History and philosophy are riddled with these kinds of distortions and misinterpretations. Just look at the varying interpretations of Nietzsche, for example, and contrast those with the source material. That’s why it’s important to know where an idea comes from. You want to be able to verify that the idea you’re receiving is the idea you think you’re receiving, rather than some related or distorted version of that idea.
Another important consideration is finding related ideas. If I can track an idea back to its original source, I can find other things that person has written, and see if they have other good ideas. I can’t do that if the original source is obscured or not cited.
1. If you understand how to regenerate a concept in an inside view way, there’s an important sense in which it really doesn’t matter who originated it, because you can correct any distortions in the concept yourself. In the same way that if you hear someone state a theorem and reprove it yourself, you can discover that they slightly misstated it and find the correct statement yourself. So it seems to me that this distortionary effect is more important the more your reasoning is outside view-flavored.
2. This all seems fine if you have an active project of seeking out good ideas, but I don’t expect everyone in the community to actively be wanting to do this as opposed to the many other things they could be wanting to do. Said another way, I don’t think you’re engaging with the opportunity cost of paying attention to this as opposed to something else.
If you understand how to regenerate a concept in an inside view way, there’s an important sense in which it really doesn’t matter who originated it, because you can correct any distortions in the concept yourself. In the same way that if you hear someone state a theorem and reprove it yourself, you can discover that they slightly misstated it and find the correct statement yourself. So it seems to me that this distortionary effect is more important the more your reasoning is outside view-flavored.
This isn’t actually how ideas work. For one thing, this presupposes that the version of an idea which has been passed down to you is ‘correct’/its most useful version in the first place. For example, Alan Kay invented Object Oriented Programming several decades ago, and most modern computer languages implement ‘Object Oriented Programming’. The version they implement is of course significantly degraded from the version that appears in say, Smalltalk. But it’s an improvement over what existed before in C, so nobody really notices that OOP could theoretically be something better. This is a stable situation that doesn’t look like it’ll be changing anytime soon.
The object level argument against this of course is that Alan Kay is wrong about the utility of his original version of OOP. On such things I have no comment.
The object level argument against this of course is that Alan Kay is wrong about the utility of his original version of OOP. On such things I have no comment.
The counter-argument, of course, is that sure, maybe Alan Kay is wrong about how useful his original version of OOP is, but is everyone who ever proposed an older-but-more-advanced version of an idea always wrong about the usefulness of that idea?
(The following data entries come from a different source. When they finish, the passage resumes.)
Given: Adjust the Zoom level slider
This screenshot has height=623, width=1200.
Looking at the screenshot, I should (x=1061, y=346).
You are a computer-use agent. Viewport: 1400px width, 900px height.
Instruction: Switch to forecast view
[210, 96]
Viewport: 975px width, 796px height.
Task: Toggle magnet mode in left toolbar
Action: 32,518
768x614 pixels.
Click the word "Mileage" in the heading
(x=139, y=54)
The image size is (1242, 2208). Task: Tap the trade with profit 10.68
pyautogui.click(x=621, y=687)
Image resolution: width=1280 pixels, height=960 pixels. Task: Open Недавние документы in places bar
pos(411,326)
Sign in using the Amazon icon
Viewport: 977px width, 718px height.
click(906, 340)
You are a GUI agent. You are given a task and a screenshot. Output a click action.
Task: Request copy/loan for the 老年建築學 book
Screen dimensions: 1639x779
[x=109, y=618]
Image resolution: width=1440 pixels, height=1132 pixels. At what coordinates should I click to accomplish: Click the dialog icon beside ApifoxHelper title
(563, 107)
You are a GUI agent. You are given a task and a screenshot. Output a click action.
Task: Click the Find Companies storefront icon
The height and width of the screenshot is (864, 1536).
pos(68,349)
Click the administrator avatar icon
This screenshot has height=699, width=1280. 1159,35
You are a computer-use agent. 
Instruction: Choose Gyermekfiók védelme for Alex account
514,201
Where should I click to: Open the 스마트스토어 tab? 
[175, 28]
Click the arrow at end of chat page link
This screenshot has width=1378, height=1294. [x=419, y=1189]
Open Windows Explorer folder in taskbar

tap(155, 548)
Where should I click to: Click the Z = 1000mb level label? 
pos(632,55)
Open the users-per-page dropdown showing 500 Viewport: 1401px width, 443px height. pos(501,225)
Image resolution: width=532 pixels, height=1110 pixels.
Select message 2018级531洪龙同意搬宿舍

Do implementations never degrade from prior visions for anything but the most unimpeachable reasons of effectiveness (as opposed to, say, market pressures, or contingent historical matters, etc.)?
I think it would be absurd to take such a position. The counterexamples are legion. To maintain any such view is to ascribe, to the market (both the actual market where products are offered and sold, and the “marketplace of ideas”), a sort of definitional correctness which it manifestly does not have.
Which is all to say that I agree with this:
For one thing, this presupposes that the version of an idea which has been passed down to you is ‘correct’/its most useful version in the first place.
And I concur that this presupposition is often mistaken.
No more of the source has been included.